By Loan-Anh Pham. San Jose Spotlight. Bay City News
San Jose is the No. 1 metropolitan area for immigrants in the US looking for a better life.
That's according to a study released this month by the George W. Bush Institute showing that immigrants thrive in tech hubs. San Jose is classified as a rapidly growing suburban area within a large metropolitan region that attracts immigrants from all over the country. The study defines the San Jose metropolitan area as San Jose, Santa Clara, and Sunnyvale.

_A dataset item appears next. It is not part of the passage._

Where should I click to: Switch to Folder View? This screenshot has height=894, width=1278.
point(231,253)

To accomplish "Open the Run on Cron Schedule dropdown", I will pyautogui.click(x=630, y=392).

The report examines immigrant satisfaction based on factors such as median household income, housing status, and language proficiency. It used data from the US Census Bureau's 2020 American Community Survey and looked at the 100 largest metropolitan areas in the country.
San Jose-Silicon Valley NAACP President Bob Nunez said San Jose's appeal goes beyond the tech industry. He said immigrants are drawn to the area in search of a high-quality education for their children, as well as economic and job opportunities.
"?Is? a desire to be able to dictate their own destiny," Núñez told San Jose Spotlight.
The Baltimore metropolitan area ranks second and the San Francisco metropolitan area, which includes San Francisco, Oakland, and Berkeley, ranks third in terms of immigrant well-being.
The study reveals that San José also ranks first among the country's largest metropolitan areas in terms of median foreign-born household income at $136,154. San Francisco ranks second, with a median foreign-born household income of $102,953.
Dennis King, executive director of the Silicon Valley Hispanic Chamber of Commerce, said a diverse community is an underappreciated factor and another attraction for immigrants seeking guidance.
“Most of the immigrants in our community have returned home, essentially, to an infrastructure that was presented to them, either from people from their nation or from their communities,” King told San Jose Spotlight. «There are infrastructures created, both formally and informally, between various organizations? of services? different, but also between people themselves.
The study shows that San Jose is the top metropolitan area for foreign-born Asian immigrants, a group that makes up 24.5 percent of the general population based on 2020 data.
San José ranks 17th among foreign-born Hispanic immigrants, representing 8.4 percent of the general population.
Overall, immigrants make up 39.1 percent of the area's population, more than 770,000 residents, a number second only to Miami.
The study doesn't tell the whole story, Núñez said. Immigrant families who flock to San Jose face the same high costs as everyone else, he said, and families of color are displaced in the process.
The report shows that San Jose still ranks first nationally in terms of living standards for immigrant residents, even when the median income of foreign-born households takes costs of living and housing into account.
Yet the wealth gap persists: Data from the 2022 Silicon Valley Pain Index revealed that approximately 11 percent of Latino residents live in poverty and saw an average drop of $404 in annual income last year. Residents say the minimum wage rises too little each year as San Jose, with the worst housing shortage in the nation, remains one of the most expensive areas to rent.
"People are leaving California, not just the Bay Area, because it's hard for them to maintain their standard of living here," Nunez said.
San Jose Chamber of Commerce CEO Derrick Seaver stressed that immigrants moving to San Jose face the same cost-of-living and affordable housing challenges as others in the region. He said those problems are further exacerbated by recent supply chain disruptions.
"The immigrant residents of our region have not been immune to these challenges," he added.
Even with those setbacks, Seaver said San Jose still offers great opportunities for immigrants, including the ability to start small businesses. The study reveals that the long-term impacts of a large immigrant population include more start-ups, universities, and cultural markers such as food culture.
"Almost every economic sector in this area has profound contributions from the immigrant community," Seaver explained to San Jose Spotlight. "Many small, medium, and large businesses in our area were founded by immigrants who used entrepreneurship as a path to economic mobility."
Joint Venture Silicon Valley CEO Russell Hancock said Silicon Valley's tech industry draws residents from across the country, supporting both tech workers and food and janitorial workers at tech companies. Joint Venture is a research group on economy and quality of life.
“This is a very productive economy,” Hancock explained. “Technology is a huge ecosystem on its own, and it has a lot of room for…hundreds or even thousands of different roles.”